Il Consiglio Nazionale Architetti PPC presenta STUDI APERTI IN TUTTA ITALIA, un’occasione per far conoscere il mondo dell’architettura al grande pubblico e ai non addetti ai lavori, per avvicinare l’architetto al cittadino e far comprendere l’importanza dell’architettura e della figura dell’architetto, rappresentato come colui che interviene sullo spazio di vita dell’uomo sia privato che pubblico.

Dove e quando?
In tutta Italia, venerdì 18 maggio e sabato 19 maggio 2018.
L’evento prevede che per due pomeriggi consecutivi (è possibile scegliere solo una data) dalle 18,00 alle 22,00, ogni studio aderente all’iniziativa possa presentare la propria attività ai visitatori organizzando a propria discrezione anche piccoli eventi collegati.

Chi può partecipare?
Tutti gli architetti iscritti all’Ordine degli Architetti Pianificatori Paesaggisti e Conservatori delle città italiane, che si possono organizzare, singolarmente o in maniera collettiva, allestendo per l’occasione luoghi privati o spazi ad uso pubblico.

Come iscriversi?
Inviare una manifestazione di interesse all’Ordine degli Architetti di Parma alla mail info@archiparma.it entro il giorno 30.04.2018. Successivamente verranno inviate le istruzioni per l’iscrizione definitiva.
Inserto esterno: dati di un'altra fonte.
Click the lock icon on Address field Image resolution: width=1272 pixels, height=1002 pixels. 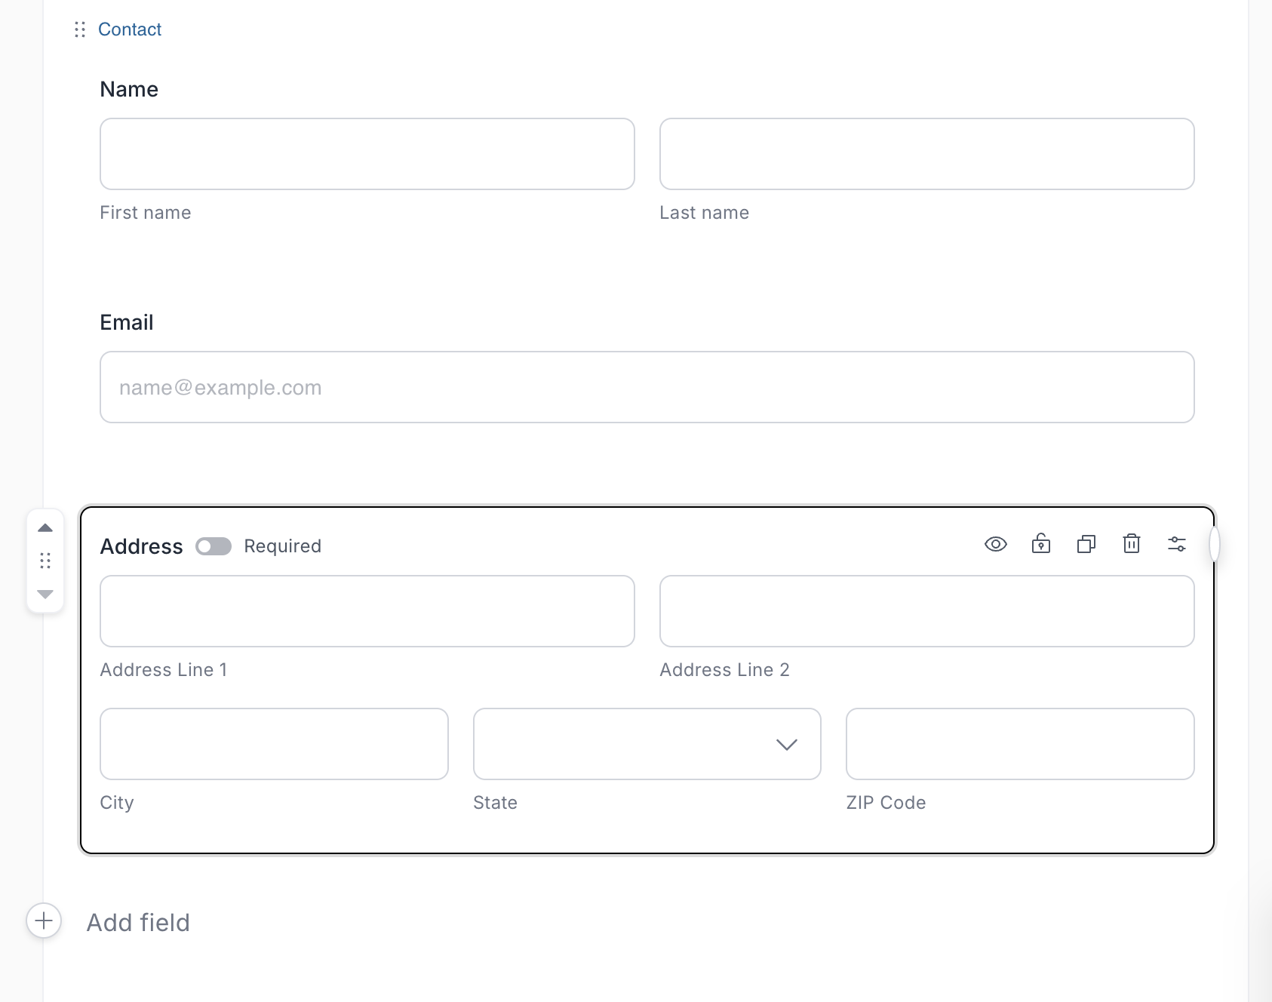click(x=1040, y=544)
L’iscrizione all’evento è gratuita. Il CNAPPC fornirà gratuitamente la comunicazione generale, il sito, locandine e card in formato elettronico.

Perché partecipare?
L’obiettivo è trasformare i luoghi di lavoro in spazi di incontro informale in cui sia possibile conoscersi, dialogare, confrontarsi e scambiare le proprie opinioni, assistere ad attività oltre che scoprire di persona gli ambienti in cui i professionisti operano nonché le loro attività.

È un’opportunità per comunicare le proprie specificità, sviluppare contatti, nuovi clienti o collaborazioni, farsi conoscere nel proprio quartiere, in aree decentrate ed in Provincia, per riflettere sulla propria immagine e sull’autopromozione del proprio studio.
Più è alto il numero degli studi partecipanti, tanto maggiore è la visibilità per tutti gli architetti.

È possibile, per gli architetti che non possiedono uno spazio adibito a studio professionale,  organizzarsi, singolarmente o in maniera collettiva, allestendo per l’occasione luoghi privati o spazi ad uso pubblico. Gli Ordini possono mettere a disposizione la sede e offrire uno spazio per chi non può aprire il proprio studio. Gli studi più grandi possono offrire uno spazio per i più giovani. Le associazioni di architetti, dislocate nel territorio provinciale possono aderire fornendo supporto e spazi condivisi per i più giovani o per chi svolge la propria attività professionale a casa.